Interventions: Respect de l’article 35 de la Constitution.

Question écrite N° 79301 de M. Jean-Jacques Candelier (Gauche démocrate et républicaine – Nord ) publiée au JO du 12/05/2015 page : 3522
Texte de la question
M. Jean-Jacques Candelier interroge M. le ministre de la défense sur le respect de la Constitution. En juillet 2014, il était annoncé la fin de l’opération Serval au Mali, remplacée par l’opération Barkhane depuis le 1er août 2014, qui remplace aussi Epervier (Tchad). Aucun débat n’a eu lieu dans l’hémicycle dans les jours suivants, aucune demande de prolongation n’a été présentée devant le Parlement par le Gouvernement, contrairement à ce que stipule l’article 35 de la Constitution (vote au bout de 4 mois).

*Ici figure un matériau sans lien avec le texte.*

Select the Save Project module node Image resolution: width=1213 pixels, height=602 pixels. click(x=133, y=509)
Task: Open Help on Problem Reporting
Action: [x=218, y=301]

Il lui demande s’il trouve que l’opération Barkhane se déroule conformément à la Constitution.
Texte de la réponse
Depuis la révision constitutionnelle du 23 juillet 2008, l’article 35 de la Constitution prévoit que, lorsque la durée d’une intervention des forces armées à l’étranger excède quatre mois, le Gouvernement soumet sa prolongation à l’autorisation du Parlement afin de renforcer l’information et le contrôle de la représentation nationale sur les opérations militaires auxquelles participe la France.
Si la notion d’intervention des forces armées à l’étranger ne fait l’objet d’aucune définition juridique, son champ d’application a toutefois été précisé lors des travaux parlementaires relatifs au projet de loi constitutionnelle.
Les débats ont notamment permis d’en délimiter les contours, et donc d’établir ce qui ne relève pas de la procédure d’information et d’autorisation, permettant ainsi de respecter la volonté des constituants, sans pour autant dénaturer l’esprit de cette procédure par une utilisation disproportionnée.
Ne sont donc pas considérés comme des interventions des forces armées à l’étranger, les échanges de militaires, les exercices effectués régulièrement à l’étranger, les opérations confidentielles des services de renseignement ou menées par les forces spéciales dans des cas particuliers, le prépositionnement des troupes en application d’accords de défense, les opérations humanitaires n’ayant pas de but opérationnel, les opérations spéciales nécessitant une grande discrétion, à la fois quant à leurs objectifs et leur mode d’action, ou encore les déplacements des aéronefs français dans les espaces internationaux, ceux des bâtiments de la marine nationale en patrouille de haute mer, ainsi que les escales de ces bâtiments dans les ports étrangers.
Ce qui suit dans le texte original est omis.